Ich will mich nicht in die Diskussion einmischen, ob man so viele totschlägt oder nicht. Ist mir eigentlich egal. Geht doch nicht um angeln. Is doch nur Fische gegen Geld totschlagen. Wirtschaftsunternehmen: :v
Kann man sich diese Armutsrubrik nicht sparen?

So tut man auf alle Fälle dem richtigen angeln auch keinen Gefallen! 

Wenn man dann aber, was sicher mal verständlich ist, sich vom Reichtum bedient und
mal mehr mitnimmt um es ordentlich zu verwerten, fotografiert man sich mit dem schönsten Fisch. Das ist dann hoffentlich ein gutes Foto und kein Laichengreuel.


----------



## Forellenudo (10. April 2004)

*AW: 62 Forellen heute Angelpark Genhodder*

Bin ganz deiner Meinung,ich weiß nicht was in den Köpfen solcher Leute vorgeht wenn sie so was schreiben,warscheinlich gar nichts,weil nichts drinnen ist,weiß auch nicht was sie damit bezwecken wollen,vieleicht absichtlich heiße Diskussionen provozieren?oder das man auf sie aufmerksam wird,weil sie zu hause nichts zu sagen haben?kann ja alles möglich sein,man kann ja seine Meinung schreiben,aber nicht so.Mich persönlich kotzen solche Moralapostel an und von solchen Leuten möchte ich mich auch Distanzieren.
Warum schreibt man nicht ganz einfach,das ist nicht mein Ding und gut ist es,es ist hier ja schon geschrieben worden,wollte es aber noch mal aufgreifen,was ist wenn die Leute mit dem Kutter rausfahren,sei es in Norwegen oder hier bei uns,und die Dorsche sind so in fresslaune,das einer nach dem anderen rausgezogen wird,da möchte ich den Angler mal sehen der bei 20 oder 30 Dorschen aufhört zu Angeln,das wird warscheinlich keiner machen.
Auf jeden fall macht es mir nicht mehr soviel spass hier auf dem Board wie noch zu anfang als ich mich hier angemeldet habe, denn durch solche Klug*******r kommt hier immer wieder misstimmung auf.

Gruß Udo #h


----------



## Forellenudo (10. April 2004)

*AW: 62 Forellen heute Angelpark Genhodder*



> Das ist dann hoffentlich ein gutes Foto und kein Laichengreuel.


@Dolfin
Das einzige was man im vorwerfen kann ist eigendlich nur das Foto,warum sagt man eigendlich nichts wenn im Kutter und Bootsforum Boardis ihre Kisten mit den Dorschen präsentieren?das ist nichts anderes,da wird aber eigenartigerweise kein wort verloren.

Gruß Udo


----------



## Steffen23769 (10. April 2004)

*AW: 62 Forellen heute Angelpark Genhodder*

Wer von euch ohne Schuld ist, der werfe den ersten Stein...

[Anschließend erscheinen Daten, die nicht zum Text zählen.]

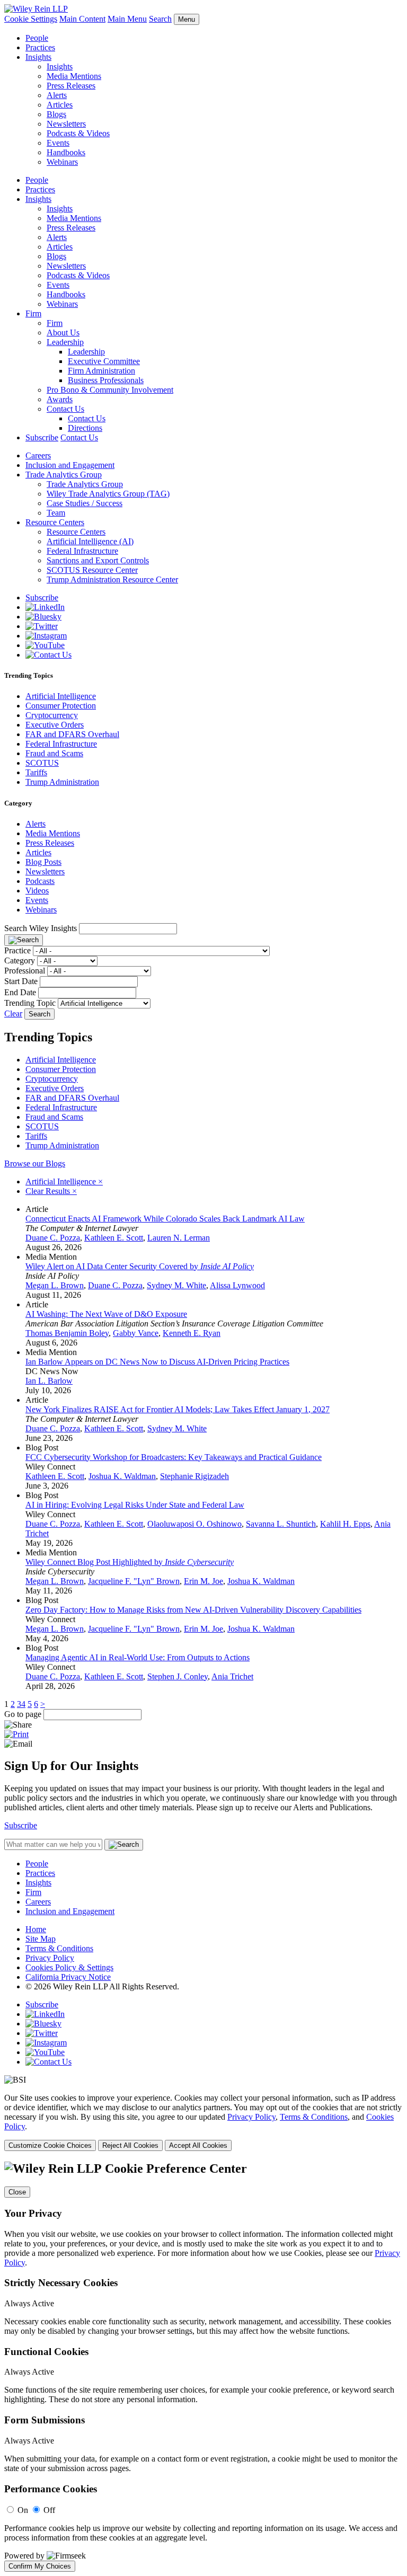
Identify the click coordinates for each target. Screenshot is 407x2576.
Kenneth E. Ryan (191, 1333)
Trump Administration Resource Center (112, 579)
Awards (60, 399)
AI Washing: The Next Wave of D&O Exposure (106, 1313)
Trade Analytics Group (63, 474)
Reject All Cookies (130, 2145)
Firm (33, 313)
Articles (60, 104)
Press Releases (71, 85)
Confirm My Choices (39, 2566)
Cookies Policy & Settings (69, 1967)
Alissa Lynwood (237, 1285)
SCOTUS (42, 762)
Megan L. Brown (54, 1285)
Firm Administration (101, 370)
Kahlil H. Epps (345, 1523)
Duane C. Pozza (52, 1237)
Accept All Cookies (198, 2145)
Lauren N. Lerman (178, 1237)
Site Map (40, 1938)
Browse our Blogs (34, 1163)
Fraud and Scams (54, 753)
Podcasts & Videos (78, 133)
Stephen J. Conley (177, 1676)
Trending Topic (30, 1002)
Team (56, 512)
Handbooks (66, 152)
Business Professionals (106, 380)
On (22, 2510)
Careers (38, 455)
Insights (38, 56)
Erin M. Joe (203, 1581)
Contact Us (65, 408)
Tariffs (36, 772)
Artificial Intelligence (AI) (90, 541)
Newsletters (66, 123)
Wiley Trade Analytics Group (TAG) (108, 493)
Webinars (62, 161)
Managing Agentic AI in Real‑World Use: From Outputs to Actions (137, 1657)
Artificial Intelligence (60, 696)
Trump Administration (62, 781)
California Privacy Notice (68, 1976)
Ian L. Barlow (49, 1380)
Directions (85, 427)
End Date (20, 992)
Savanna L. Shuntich (281, 1523)
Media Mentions (74, 76)
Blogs (56, 114)
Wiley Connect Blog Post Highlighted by (129, 1561)
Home (35, 1929)
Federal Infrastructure (82, 550)
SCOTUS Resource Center (92, 569)
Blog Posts (43, 861)
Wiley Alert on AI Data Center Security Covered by (139, 1266)
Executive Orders (54, 724)
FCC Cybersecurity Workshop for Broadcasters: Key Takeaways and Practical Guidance (173, 1457)
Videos (37, 890)
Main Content (82, 18)
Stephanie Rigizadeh (194, 1476)
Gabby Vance (135, 1333)
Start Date (21, 981)
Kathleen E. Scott (113, 1237)
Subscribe (41, 437)
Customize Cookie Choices (50, 2145)
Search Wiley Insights (40, 928)
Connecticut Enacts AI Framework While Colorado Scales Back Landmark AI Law (165, 1218)
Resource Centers (54, 522)
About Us (63, 332)
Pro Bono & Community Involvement (110, 389)
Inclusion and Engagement (69, 465)
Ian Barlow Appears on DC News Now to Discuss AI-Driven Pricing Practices (157, 1361)
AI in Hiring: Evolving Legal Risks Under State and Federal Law (134, 1504)
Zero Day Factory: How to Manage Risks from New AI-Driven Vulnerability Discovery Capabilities (193, 1609)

Alles weiter spare ich mir, wurde schon gesagt!!


----------



## Forellenudo (10. April 2004)

*AW: 62 Forellen heute Angelpark Genhodder*



> So tut man auf alle Fälle dem richtigen angeln auch keinen Gefallen!



Was bitte schön ist den für dich richtiges Angeln?etwa Heringsfischen?wo beim eiholen der schnur 5 zappelnde Heringe zum teil auf den Boden fallen und dann ohne Betäubung in den Eimer wandern?Jetzt sag mir nicht das das nicht so ist,ich habs selber schon des öfteren gesehen.Ich fange im durchnitt 7-10 Forellen,und wenns sehr gut läuft fang ich auch schon mal 20 oder 25,aber dafür muß ich in unseren Anlagen sehr viel für tun,und vor allem bei einer Beißflaute mir einige Tricks einfallen lassen,um sie überhaupt zu überlisten,und genau das ist für mich RICHTIGES ANGELN ,genau wie ein Meeresangler auch,er läßt einen Pilker runter und wenn auf dem nichts beißt probiert man etwas anderes aus,und die Forellenangler machen nichts anderes.Es gibt natürlich auch unterschiede in den Forellenteichanlagen was die Größe angeht,wenn im Mai unser Boarditreffen stattfindet,angeln wir an einem Forellensee mit  20.000 m² und ihr müßt nicht meinen das man dort einfach nur die Angel reinhält und einen Fisch nach dem anderen rauszieht,dort muß man erst mal wissen wo die standplätze der Fische sind,und dann in welcher Tiefe sie stehen,und wenn man das weiß,dann muß man erst mal testen auf welchen köder sie überhaupt beißen und welche Montage angebracht ist,mir braucht keiner zu erzählen wie einfach es ist eine Forelle zu überlisten,ich weiß wie schwer es ist.
Klar,es gibt auch unter den Forellenanlagen Tümpel die mal gerade 10m x 10m haben,und gerade diese Anlagen sind als Forellenpuff in die schlagzeilen geraten,aber es gibt auch andere.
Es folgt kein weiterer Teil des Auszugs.